**Assignment:**
Retype all the records with nothing changed.

[Stored data entries]
=== Begin Enclosure ===
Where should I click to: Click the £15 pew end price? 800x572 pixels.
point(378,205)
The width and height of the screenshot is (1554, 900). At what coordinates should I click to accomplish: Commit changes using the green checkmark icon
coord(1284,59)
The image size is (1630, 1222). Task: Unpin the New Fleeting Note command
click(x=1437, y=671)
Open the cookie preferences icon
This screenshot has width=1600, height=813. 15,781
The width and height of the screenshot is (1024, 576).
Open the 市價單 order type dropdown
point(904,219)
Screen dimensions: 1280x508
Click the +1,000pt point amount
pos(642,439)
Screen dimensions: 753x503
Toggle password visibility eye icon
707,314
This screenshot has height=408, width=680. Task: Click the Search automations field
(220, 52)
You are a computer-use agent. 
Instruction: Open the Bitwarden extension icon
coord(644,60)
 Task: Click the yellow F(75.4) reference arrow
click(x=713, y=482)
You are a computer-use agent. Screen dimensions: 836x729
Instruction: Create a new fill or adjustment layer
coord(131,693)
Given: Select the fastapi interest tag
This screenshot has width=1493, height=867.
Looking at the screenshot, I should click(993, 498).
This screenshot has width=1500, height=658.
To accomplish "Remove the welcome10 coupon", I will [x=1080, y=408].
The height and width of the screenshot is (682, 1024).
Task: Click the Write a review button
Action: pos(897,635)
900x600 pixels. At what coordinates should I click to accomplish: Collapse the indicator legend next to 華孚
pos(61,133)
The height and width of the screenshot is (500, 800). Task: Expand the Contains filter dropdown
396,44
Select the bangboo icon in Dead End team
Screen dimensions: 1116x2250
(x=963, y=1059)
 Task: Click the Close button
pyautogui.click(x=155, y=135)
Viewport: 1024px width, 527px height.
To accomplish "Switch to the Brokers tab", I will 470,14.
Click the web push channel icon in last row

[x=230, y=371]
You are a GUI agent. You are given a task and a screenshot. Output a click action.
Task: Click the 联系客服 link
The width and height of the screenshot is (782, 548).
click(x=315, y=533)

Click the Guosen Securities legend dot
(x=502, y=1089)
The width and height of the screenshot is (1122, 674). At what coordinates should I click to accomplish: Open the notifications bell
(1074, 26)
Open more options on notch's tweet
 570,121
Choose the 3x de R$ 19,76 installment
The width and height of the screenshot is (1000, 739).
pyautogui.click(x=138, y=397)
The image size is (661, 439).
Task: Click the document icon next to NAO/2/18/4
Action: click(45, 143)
=== End Enclosure ===
**Solution for this task:**
Where should I click to: Click the £15 pew end price? 800x572 pixels.
point(378,205)
The width and height of the screenshot is (1554, 900). At what coordinates should I click to accomplish: Commit changes using the green checkmark icon
coord(1284,59)
The image size is (1630, 1222). Task: Unpin the New Fleeting Note command
click(x=1437, y=671)
Open the cookie preferences icon
This screenshot has width=1600, height=813. 15,781
The width and height of the screenshot is (1024, 576).
Open the 市價單 order type dropdown
point(904,219)
Screen dimensions: 1280x508
Click the +1,000pt point amount
pos(642,439)
Screen dimensions: 753x503
Toggle password visibility eye icon
707,314
This screenshot has height=408, width=680. Task: Click the Search automations field
(220, 52)
You are a computer-use agent. 
Instruction: Open the Bitwarden extension icon
coord(644,60)
 Task: Click the yellow F(75.4) reference arrow
click(x=713, y=482)
You are a computer-use agent. Screen dimensions: 836x729
Instruction: Create a new fill or adjustment layer
coord(131,693)
Given: Select the fastapi interest tag
This screenshot has width=1493, height=867.
Looking at the screenshot, I should click(993, 498).
This screenshot has width=1500, height=658.
To accomplish "Remove the welcome10 coupon", I will [x=1080, y=408].
The height and width of the screenshot is (682, 1024).
Task: Click the Write a review button
Action: pos(897,635)
900x600 pixels. At what coordinates should I click to accomplish: Collapse the indicator legend next to 華孚
pos(61,133)
The height and width of the screenshot is (500, 800). Task: Expand the Contains filter dropdown
396,44
Select the bangboo icon in Dead End team
Screen dimensions: 1116x2250
(x=963, y=1059)
 Task: Click the Close button
pyautogui.click(x=155, y=135)
Viewport: 1024px width, 527px height.
To accomplish "Switch to the Brokers tab", I will 470,14.
Click the web push channel icon in last row

[x=230, y=371]
You are a GUI agent. You are given a task and a screenshot. Output a click action.
Task: Click the 联系客服 link
The width and height of the screenshot is (782, 548).
click(x=315, y=533)

Click the Guosen Securities legend dot
(x=502, y=1089)
The width and height of the screenshot is (1122, 674). At what coordinates should I click to accomplish: Open the notifications bell
(1074, 26)
Open more options on notch's tweet
 570,121
Choose the 3x de R$ 19,76 installment
The width and height of the screenshot is (1000, 739).
pyautogui.click(x=138, y=397)
The image size is (661, 439).
Task: Click the document icon next to NAO/2/18/4
Action: click(45, 143)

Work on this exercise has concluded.